What Others Are Saying
Hear what writers and readers think of Andrew Mack's Beasts of Chase.Beasts of Chase is the kind of collection that makes your hairs stand on end. It has you peering behind every tree, hungry for more of Mack's crisp language and well-researched insight. All the while, you can’t help looking over your shoulder because, as this quietly brutal cycle of poems reveals, the lines between hunter and hunted are not clean and none of us stand outside of the chase.
In Beasts of Chase, Andrew Mack sings a lyric expansiveness confronting the brutal forces that shape survival.Through the lens of the black bear’s Southern citizenship, the return of an abused dog to his owners, and the Sunday wives at the Food Lion, Mack explores both our vulnerability and complicity in cycles of harm. "To live is to hunger," he writes.
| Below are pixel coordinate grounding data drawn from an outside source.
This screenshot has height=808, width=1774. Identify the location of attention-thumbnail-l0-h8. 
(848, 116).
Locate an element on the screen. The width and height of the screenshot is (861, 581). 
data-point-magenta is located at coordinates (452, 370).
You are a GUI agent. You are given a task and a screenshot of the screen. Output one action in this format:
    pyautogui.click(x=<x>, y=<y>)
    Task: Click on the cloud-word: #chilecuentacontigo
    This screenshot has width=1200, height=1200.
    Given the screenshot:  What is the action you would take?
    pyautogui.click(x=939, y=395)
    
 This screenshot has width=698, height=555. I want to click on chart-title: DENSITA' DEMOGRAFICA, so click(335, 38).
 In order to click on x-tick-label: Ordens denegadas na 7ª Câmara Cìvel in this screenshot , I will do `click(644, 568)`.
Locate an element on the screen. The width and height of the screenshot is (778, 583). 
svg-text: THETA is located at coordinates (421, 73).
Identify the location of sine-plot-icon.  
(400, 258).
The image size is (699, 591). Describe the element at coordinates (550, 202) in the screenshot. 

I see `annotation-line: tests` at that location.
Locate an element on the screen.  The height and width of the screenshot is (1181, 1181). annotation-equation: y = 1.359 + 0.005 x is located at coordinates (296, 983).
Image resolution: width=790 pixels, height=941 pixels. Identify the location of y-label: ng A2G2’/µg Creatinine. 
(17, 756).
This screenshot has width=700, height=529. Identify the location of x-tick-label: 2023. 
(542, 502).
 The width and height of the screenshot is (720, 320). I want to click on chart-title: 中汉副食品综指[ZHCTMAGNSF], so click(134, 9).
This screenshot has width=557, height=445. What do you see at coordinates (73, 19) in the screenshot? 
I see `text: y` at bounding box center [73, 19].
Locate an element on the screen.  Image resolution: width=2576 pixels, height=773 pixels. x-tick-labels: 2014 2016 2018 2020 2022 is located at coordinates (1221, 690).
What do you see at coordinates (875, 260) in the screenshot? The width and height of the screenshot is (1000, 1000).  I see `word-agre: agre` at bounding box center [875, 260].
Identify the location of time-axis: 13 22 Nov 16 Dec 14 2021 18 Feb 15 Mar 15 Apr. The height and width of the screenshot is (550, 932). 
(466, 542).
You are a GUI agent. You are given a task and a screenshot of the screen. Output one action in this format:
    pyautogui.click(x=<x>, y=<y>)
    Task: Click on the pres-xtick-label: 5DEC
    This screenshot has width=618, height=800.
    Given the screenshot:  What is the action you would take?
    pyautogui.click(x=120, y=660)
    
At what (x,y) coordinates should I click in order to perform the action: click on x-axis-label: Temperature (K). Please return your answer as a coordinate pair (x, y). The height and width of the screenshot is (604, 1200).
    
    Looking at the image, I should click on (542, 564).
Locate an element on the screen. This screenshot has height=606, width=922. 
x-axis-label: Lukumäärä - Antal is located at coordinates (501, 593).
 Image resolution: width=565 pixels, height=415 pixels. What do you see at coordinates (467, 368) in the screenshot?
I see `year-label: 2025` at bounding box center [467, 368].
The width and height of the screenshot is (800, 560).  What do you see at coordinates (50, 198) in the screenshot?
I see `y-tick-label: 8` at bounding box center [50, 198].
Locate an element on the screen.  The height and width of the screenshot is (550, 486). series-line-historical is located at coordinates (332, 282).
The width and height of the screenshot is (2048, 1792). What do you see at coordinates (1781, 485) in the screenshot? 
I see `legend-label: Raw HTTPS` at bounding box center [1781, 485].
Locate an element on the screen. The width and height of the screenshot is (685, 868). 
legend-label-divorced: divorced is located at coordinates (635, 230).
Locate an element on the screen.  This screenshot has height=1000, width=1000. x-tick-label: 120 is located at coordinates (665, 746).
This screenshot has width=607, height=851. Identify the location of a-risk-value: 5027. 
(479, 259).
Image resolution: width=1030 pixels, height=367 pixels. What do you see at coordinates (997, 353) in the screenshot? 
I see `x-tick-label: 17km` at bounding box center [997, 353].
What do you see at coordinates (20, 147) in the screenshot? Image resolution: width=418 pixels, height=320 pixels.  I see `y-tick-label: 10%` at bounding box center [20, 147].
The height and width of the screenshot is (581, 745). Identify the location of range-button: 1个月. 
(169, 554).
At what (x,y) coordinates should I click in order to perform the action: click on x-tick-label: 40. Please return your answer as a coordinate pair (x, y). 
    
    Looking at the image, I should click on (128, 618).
Yet, amidst this reality, his work ripples with nature’s scent and sound: "Puddles / at first barren— / now full / of life." Mack's craft echoes the clay-rich, weathered bedrock of Appalachia, reminding us that when the poet “speak[s] firmly” and “maintains eye contact,”tenderness and hope bloom.
Beasts of Chase puts you in the middle of a bear den, and forces you to make eye contact with a creature who has every right to kill you.